* Estratto
+---+

Ma si riparte di slancio nel lato B, con l’incalzante e irresistibile ritmo disco della “bucolica” Amore mio di provincia, dove le tastiere giocano un ruolo di primo piano e fanno sentire il loro peso, qui più che altrove; il brano si ricorda anche perché è stato interpretato (in playback) da Lucio in occasione della sua ultima apparizione televisiva in assoluto, il 4 maggio 1980, alla Televisione Svizzera Tedesca, nella trasmissione Music & Gasle (filmato reperibile su Youtube: camicia improbabile a parte, è sempre emozionante rivedere un Lucio in forma e sorridente raccogliere gli ultimi applausi televisivi della sua carriera). Questo amore conferma l’alto dosaggio “sintetico” del disco, e dimostra per l’ennesima volta – se mai ce ne fosse ancora bisogno – l’impareggiabile gusto musicale di Battisti.

Si arriva poi alla vera e propria perla nascosta dell’album, legata in sede di montaggio sia al brano precedente che al successivo, forse per sottolinearne l’origine spuria rispetto agli altri brani del disco (pare che sia stata scartata dalle sessioni di Una donna per amico… fossero tutti così gli scarti!): Perché non sei una mela; l’ipnotica linea di basso di John Giblin (all’epoca nei Brand X, poi anche nei Simple Minds) è una delle cose migliori dell’album e accompagna magistralmente i sogni di “geometria solida” scanditi a passo lento da Battisti. L’improvviso calo di pressione è solo la quiete prima della tempesta, perché la tenue dissolvenza con i residui fraseggi del basso lascia ben presto il posto al cupo rimbombo dei tuoni e allo scoppio improvviso del temporale di Una giornata uggiosa, brano che si porta degnamente sulle spalle la responsabilità di essere la title-tack. Qui si torna alle atmosfere grintose de Il monolocale, ma con un ritmo forsennato e un tasso rock maggiore, mentre il testo è un’aspra invettiva/sfogo in cui Mogol, attraverso la voce di Battisti, esprime tutta la propria insoddisfazione e frustrazione nei confronti della realtà (e ne ha anche per la sua terra adottiva, che definisce “BRIANZA VELENOSA”), con la chitarra dissonante nel ritornello ad amplificare genialmente la sensazione di malessere.

+---+

* Elenco riportato
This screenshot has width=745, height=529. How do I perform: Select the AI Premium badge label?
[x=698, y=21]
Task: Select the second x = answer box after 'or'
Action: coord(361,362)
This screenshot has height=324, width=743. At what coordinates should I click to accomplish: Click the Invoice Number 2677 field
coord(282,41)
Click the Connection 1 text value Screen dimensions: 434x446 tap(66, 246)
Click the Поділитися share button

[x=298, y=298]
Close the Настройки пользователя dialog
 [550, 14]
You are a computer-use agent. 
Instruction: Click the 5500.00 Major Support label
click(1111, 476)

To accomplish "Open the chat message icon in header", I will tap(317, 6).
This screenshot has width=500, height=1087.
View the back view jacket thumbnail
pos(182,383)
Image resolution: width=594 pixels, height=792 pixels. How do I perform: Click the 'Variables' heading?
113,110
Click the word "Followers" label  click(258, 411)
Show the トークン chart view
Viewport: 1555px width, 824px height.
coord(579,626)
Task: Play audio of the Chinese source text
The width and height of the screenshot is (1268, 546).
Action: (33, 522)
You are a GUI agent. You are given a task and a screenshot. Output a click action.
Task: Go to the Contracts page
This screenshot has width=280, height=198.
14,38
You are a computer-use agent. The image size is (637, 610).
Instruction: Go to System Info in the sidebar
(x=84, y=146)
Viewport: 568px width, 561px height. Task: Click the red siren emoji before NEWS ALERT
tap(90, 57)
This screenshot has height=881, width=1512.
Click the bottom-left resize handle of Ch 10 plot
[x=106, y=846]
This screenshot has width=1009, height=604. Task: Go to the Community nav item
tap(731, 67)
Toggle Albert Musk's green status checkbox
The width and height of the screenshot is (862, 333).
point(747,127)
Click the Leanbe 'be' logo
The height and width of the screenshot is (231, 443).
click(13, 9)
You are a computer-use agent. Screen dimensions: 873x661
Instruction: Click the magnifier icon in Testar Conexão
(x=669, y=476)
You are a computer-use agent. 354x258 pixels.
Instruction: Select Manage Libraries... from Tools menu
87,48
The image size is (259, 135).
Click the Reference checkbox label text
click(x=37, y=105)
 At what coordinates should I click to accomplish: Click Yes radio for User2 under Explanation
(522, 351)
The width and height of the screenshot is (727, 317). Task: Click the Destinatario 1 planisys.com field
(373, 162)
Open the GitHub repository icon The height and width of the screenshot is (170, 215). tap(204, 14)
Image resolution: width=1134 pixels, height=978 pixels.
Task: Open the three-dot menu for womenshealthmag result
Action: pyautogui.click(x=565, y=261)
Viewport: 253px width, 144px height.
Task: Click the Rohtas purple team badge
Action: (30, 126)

+---+

* Attività richieste
1: Secondo la recensione, per quale motivo si ricorda anche il brano Amore mio di provincia? Risponda in una-tre frasi.
2: Riscriva tutto il passo della recensione che va da "Ma si riparte" giù fino a "musicale di Battisti.", rinominando "Lucio" in "Battisti".

* Risposte punto per punto
1: Il brano si ricorda anche perché Lucio lo interpretò, in playback, nella sua ultima apparizione televisiva in assoluto. L'esibizione avvenne il 4 maggio 1980 alla Televisione Svizzera Tedesca, nella trasmissione Music & Gasle.

2:
Ma si riparte di slancio nel lato B, con l’incalzante e irresistibile ritmo disco della “bucolica” Amore mio di provincia, dove le tastiere giocano un ruolo di primo piano e fanno sentire il loro peso, qui più che altrove; il brano si ricorda anche perché è stato interpretato (in playback) da Battisti in occasione della sua ultima apparizione televisiva in assoluto, il 4 maggio 1980, alla Televisione Svizzera Tedesca, nella trasmissione Music & Gasle (filmato reperibile su Youtube: camicia improbabile a parte, è sempre emozionante rivedere un Battisti in forma e sorridente raccogliere gli ultimi applausi televisivi della sua carriera). Questo amore conferma l’alto dosaggio “sintetico” del disco, e dimostra per l’ennesima volta – se mai ce ne fosse ancora bisogno – l’impareggiabile gusto musicale di Battisti.